◆ BRIEF ◆
Transcribe each record exactly as it appears.

◆ PROVIDED INFORMATION ◆
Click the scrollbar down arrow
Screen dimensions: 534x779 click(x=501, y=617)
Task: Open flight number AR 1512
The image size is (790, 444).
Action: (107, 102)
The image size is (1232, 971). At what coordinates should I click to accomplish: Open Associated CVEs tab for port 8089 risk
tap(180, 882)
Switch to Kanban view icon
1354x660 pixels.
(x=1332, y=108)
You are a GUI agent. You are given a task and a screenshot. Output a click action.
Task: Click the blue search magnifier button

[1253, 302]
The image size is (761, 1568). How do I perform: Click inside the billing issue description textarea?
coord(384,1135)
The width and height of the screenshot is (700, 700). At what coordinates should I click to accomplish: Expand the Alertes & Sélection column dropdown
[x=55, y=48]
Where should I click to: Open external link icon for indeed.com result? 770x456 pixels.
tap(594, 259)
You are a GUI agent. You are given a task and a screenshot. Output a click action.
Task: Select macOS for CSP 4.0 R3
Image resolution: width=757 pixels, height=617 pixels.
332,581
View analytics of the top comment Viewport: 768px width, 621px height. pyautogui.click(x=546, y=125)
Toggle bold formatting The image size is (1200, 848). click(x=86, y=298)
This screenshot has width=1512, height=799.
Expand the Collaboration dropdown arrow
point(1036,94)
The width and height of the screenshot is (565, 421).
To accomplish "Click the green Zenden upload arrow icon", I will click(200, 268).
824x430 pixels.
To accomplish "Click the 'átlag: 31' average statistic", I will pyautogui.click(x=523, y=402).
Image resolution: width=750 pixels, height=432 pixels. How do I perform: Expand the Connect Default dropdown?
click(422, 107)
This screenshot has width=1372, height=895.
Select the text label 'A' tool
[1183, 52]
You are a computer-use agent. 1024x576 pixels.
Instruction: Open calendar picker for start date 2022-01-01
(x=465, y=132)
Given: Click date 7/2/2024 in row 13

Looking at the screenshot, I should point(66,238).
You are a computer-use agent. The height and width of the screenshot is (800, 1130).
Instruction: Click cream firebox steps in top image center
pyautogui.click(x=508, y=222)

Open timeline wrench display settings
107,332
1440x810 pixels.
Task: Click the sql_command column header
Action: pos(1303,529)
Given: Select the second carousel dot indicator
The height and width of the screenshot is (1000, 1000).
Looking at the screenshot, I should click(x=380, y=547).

◆ ANSWER BELOW ◆
Click the scrollbar down arrow
Screen dimensions: 534x779 click(x=501, y=617)
Task: Open flight number AR 1512
The image size is (790, 444).
Action: (107, 102)
The image size is (1232, 971). At what coordinates should I click to accomplish: Open Associated CVEs tab for port 8089 risk
tap(180, 882)
Switch to Kanban view icon
1354x660 pixels.
(x=1332, y=108)
You are a GUI agent. You are given a task and a screenshot. Output a click action.
Task: Click the blue search magnifier button

[1253, 302]
The image size is (761, 1568). How do I perform: Click inside the billing issue description textarea?
coord(384,1135)
The width and height of the screenshot is (700, 700). At what coordinates should I click to accomplish: Expand the Alertes & Sélection column dropdown
[x=55, y=48]
Where should I click to: Open external link icon for indeed.com result? 770x456 pixels.
tap(594, 259)
You are a GUI agent. You are given a task and a screenshot. Output a click action.
Task: Select macOS for CSP 4.0 R3
Image resolution: width=757 pixels, height=617 pixels.
332,581
View analytics of the top comment Viewport: 768px width, 621px height. pyautogui.click(x=546, y=125)
Toggle bold formatting The image size is (1200, 848). click(x=86, y=298)
This screenshot has width=1512, height=799.
Expand the Collaboration dropdown arrow
point(1036,94)
The width and height of the screenshot is (565, 421).
To accomplish "Click the green Zenden upload arrow icon", I will click(200, 268).
824x430 pixels.
To accomplish "Click the 'átlag: 31' average statistic", I will pyautogui.click(x=523, y=402).
Image resolution: width=750 pixels, height=432 pixels. How do I perform: Expand the Connect Default dropdown?
click(422, 107)
This screenshot has width=1372, height=895.
Select the text label 'A' tool
[1183, 52]
You are a computer-use agent. 1024x576 pixels.
Instruction: Open calendar picker for start date 2022-01-01
(x=465, y=132)
Given: Click date 7/2/2024 in row 13

Looking at the screenshot, I should point(66,238).
You are a computer-use agent. The height and width of the screenshot is (800, 1130).
Instruction: Click cream firebox steps in top image center
pyautogui.click(x=508, y=222)

Open timeline wrench display settings
107,332
1440x810 pixels.
Task: Click the sql_command column header
Action: pos(1303,529)
Given: Select the second carousel dot indicator
The height and width of the screenshot is (1000, 1000).
Looking at the screenshot, I should click(x=380, y=547).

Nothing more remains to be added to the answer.